April 10, 2018
Per a recent JAMA article by Irene Papanicolas, et al entitled “Health Care Spending in the US and Other High Income Countries,” and a follow-up piece in JAMA Forum by the article’s co-author Ashish Jha, MD, MPH, overutilization hasn’t proven to be a main driver of high health care spending in the U.S. as it compares to other countries. But does that mean we should leave that out of the equation altogether?
The two papers focus on a comparative analysis, accounting for differences from countries. In their piece, Papanicolas et al conclude that the “higher spending as compared to ten high-income countries is largely due to prices of labor and goods, including pharmaceuticals and devices, and administrative costs.” In “Why Does US Health Care Spending Far Outstrip That of Other Countries,” Jha claims that previous notions of what is driving the spending, such as U.S. consumers’ “high expectation of care, the fee-for-service system… lack of social spending, focus on specialists over primary care [and] excessive defensive medicine,” are not borne out by the data.

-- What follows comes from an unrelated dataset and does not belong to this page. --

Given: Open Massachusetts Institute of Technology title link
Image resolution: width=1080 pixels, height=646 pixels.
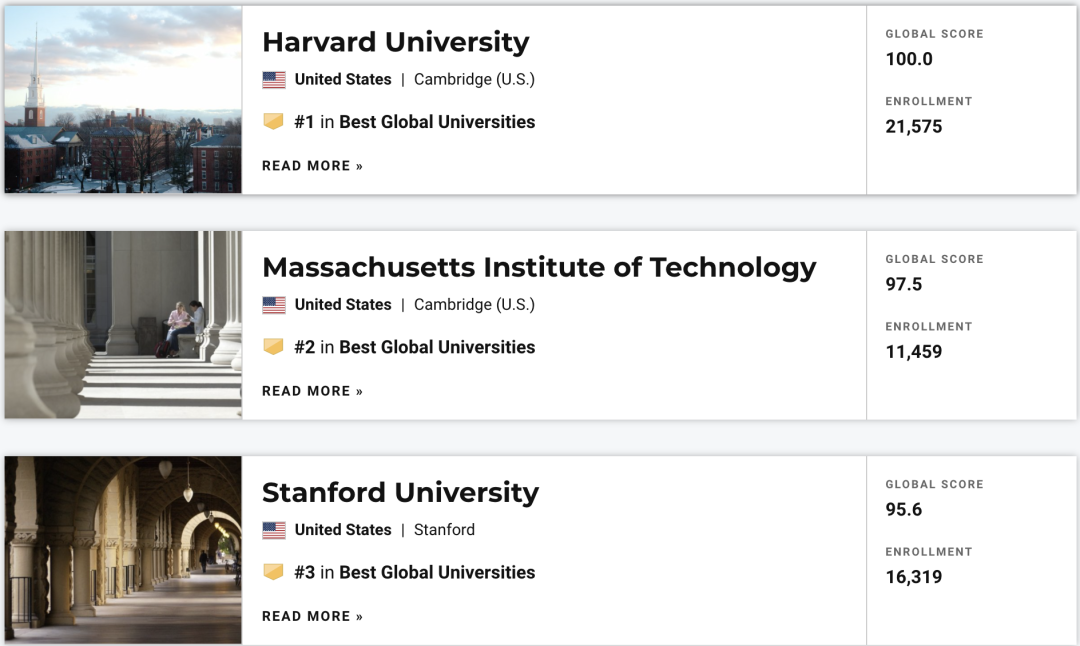Looking at the screenshot, I should pyautogui.click(x=539, y=267).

While some may be quick to abandon the efforts to reduce low-value care after reading these pieces, I think it’s important to note that neither article says that there is not a problem with utilization in this country and abroad. In fact, the 20 countries now involved in Choosing Wisely have about the same amount of overuse—30 percent of the tests and procedures are unnecessary. This was suggested by a recent study in Canada. If countries that have embraced the campaign to reduce utilization are successful in decreasing overuse and the U.S. is not, we will likely see a difference in spending, which after all is use times price. Time will tell.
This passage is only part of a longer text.